Two + 1/2 Stars
THIS IS NO rave, kids. This is more like Laserium. That's the first image that pops into your noggin when you listen to In Sides, a mesmerizing two-disc set of trance-inducing ambient bliss--an uncharted musical solar system with infinite possibilities. This trippy cosmic slop is neither techno nor house. Instead, elements of trip-hop and jungle abound. No brain-numbing, rapid-fire, repetitive dance assault from this brotherly Brit duo. Orbital is graceful, pleasant and warmly hypnotic. More opiate, less amphetamine. More Ozric Tentacles, less Kraftwerk. More environmentally conscious, and less blatantly political than previous works. Orbital soothes your senses, mellows your mood and eventually lulls you to sleep. If you love to feast on space-shop loads of sensory ecstasy, you'll want to snack on Orbital.
KENNY GARRETTPursuance: The Music Of John Coltrane
GARRETT'S CAREER HAS suffered since the death of Miles Davis, in whose last band he held the position of saxophonist/flutist. Lack of chops is not the issue, obviously, or he wouldn't have been chosen to dance with Mr. D. in the first place. The problem is there's no shortage of new saxmen who can blow hot--Joshua Redman, David S. Ware and James Carter are just a few of the more formidable players Garrett's competing with. (If the association with Davis was to his advantage, the presence here of Pat Metheny may reestablish a big-name association.) Garrett revisits the Coltrane catalog with the same dry tone that constituted Coltrane's signature sound. Fortunately, mimicry is not the intent. The restructuring of the complex "Giant Steps" is novel, and the reading of "Dear Lord" is better yet, showing Garrett veering even further away from Trane toward a more romantic, personal style. It's not a disc that will be reissued on whatever weird software we'll have 10 years from now, but it's a solid statement by a figure still in development.
++++++++++++++++++++
- EXERCISE SET
1. In the album reviews, what position did Kenny Garrett hold in Miles Davis's last band?
2. Continue the album reviews from the point where they end.
++++++++++++++++++++
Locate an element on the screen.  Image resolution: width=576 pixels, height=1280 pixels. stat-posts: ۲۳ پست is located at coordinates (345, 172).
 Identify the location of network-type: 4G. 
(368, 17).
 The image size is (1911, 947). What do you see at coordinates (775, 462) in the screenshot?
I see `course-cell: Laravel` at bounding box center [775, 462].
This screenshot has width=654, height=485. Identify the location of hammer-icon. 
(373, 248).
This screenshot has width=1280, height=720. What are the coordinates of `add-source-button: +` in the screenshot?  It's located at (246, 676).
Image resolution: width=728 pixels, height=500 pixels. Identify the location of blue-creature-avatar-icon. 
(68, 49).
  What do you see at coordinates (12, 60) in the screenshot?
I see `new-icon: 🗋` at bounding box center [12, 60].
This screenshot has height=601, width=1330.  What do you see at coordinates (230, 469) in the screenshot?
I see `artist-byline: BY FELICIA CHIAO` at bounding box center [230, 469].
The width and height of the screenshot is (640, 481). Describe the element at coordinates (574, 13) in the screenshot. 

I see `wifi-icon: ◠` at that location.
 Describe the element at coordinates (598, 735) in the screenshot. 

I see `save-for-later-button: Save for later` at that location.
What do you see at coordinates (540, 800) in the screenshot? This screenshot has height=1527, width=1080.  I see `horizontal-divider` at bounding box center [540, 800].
++++++++++++++++++++
- SOLVED TASKS
1. Saxophonist/flutist

2.
NEIL AND THE boys are in fine form as they revisit, through the medium of chunky guitars and smacked floor toms á la "Cortez the Killer," the promised land and all its lies. Tunes like "Big Time" and "Slip Away" are pure Crazy Horse in all its raging "Live Rust"-era glory, with the usual swipes at California ("land of suntan lotion") and homages to the simple life. The waiting world could probably have endured without the closing cut, a lackluster 12-bar take on Jimmy Reed's "Baby What You Want Me to Do," but the rest of the disk more than makes up for the lapse.